◆ Written task 1:
In the email exchange about SIPI handling during SMM, what reason does the reply give for why discarding a SIPI is acceptable? Answer in one to three sentences.
◆ Written task 2:
Carry on the email exchange about SIPI handling during SMM, starting right after its last sentence.
** START OF Passage shown **
On 4/16/24 4:53 PM, Paolo Bonzini wrote:
On 4/16/24 22:47, Boris Ostrovsky wrote:
When a processor is running in SMM and receives INIT message the
interrupt
is left pending until SMM is exited. On the other hand, SIPI, which
typically follows INIT, is discarded. This presents a problem since
sender
has no way of knowing that its SIPI has been dropped, which results in
processor failing to come up.
Keeping the SIPI pending avoids this scenario.
This is incorrect - it's yet another ugly legacy facet of x86, but we
have to live with it. SIPI is discarded because the code is supposed
to retry it if needed ("INIT-SIPI-SIPI").
I couldn't find in the SDM/APM a definitive statement about whether SIPI
is supposed to be dropped.
** END OF Passage shown **
** START OF Supplied information **
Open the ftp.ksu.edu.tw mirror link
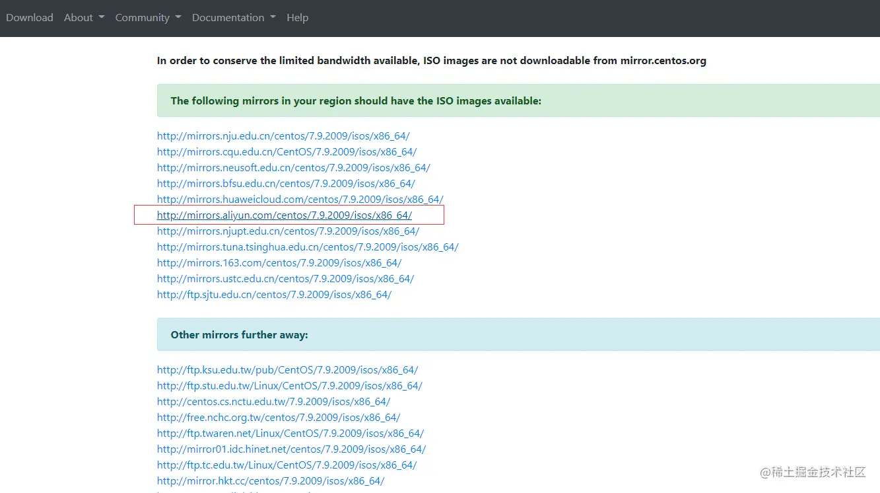This screenshot has width=880, height=493. pyautogui.click(x=287, y=370)
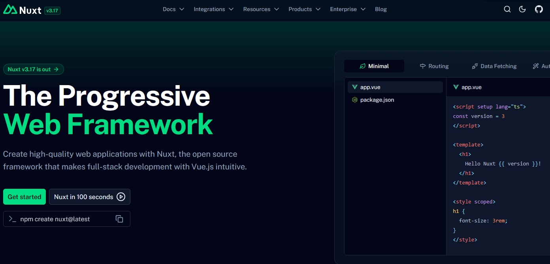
** END OF Supplied information **
◆ Expected output 1:
The reply says SIPI is discarded because the code sending it is expected to retry it if needed. This follows the "INIT-SIPI-SIPI" sequence, so a dropped SIPI is covered by the second one.

◆ Expected output 2:
The sender should set a flag as early as possible in the SIPI code so
that it's clear that it was not received; and an extra SIPI is not a
problem, it will be ignored anyway and will not cause trouble if
there's a race.
What is the reproducer for this?
Hotplugging/unplugging cpus in a loop, especially if you oversubscribe
the guest, will get you there in 10-15 minutes.
Typically (although I think not always) this is happening when OVMF if
trying to rendezvous and a processor is missing and is sent an extra SMI.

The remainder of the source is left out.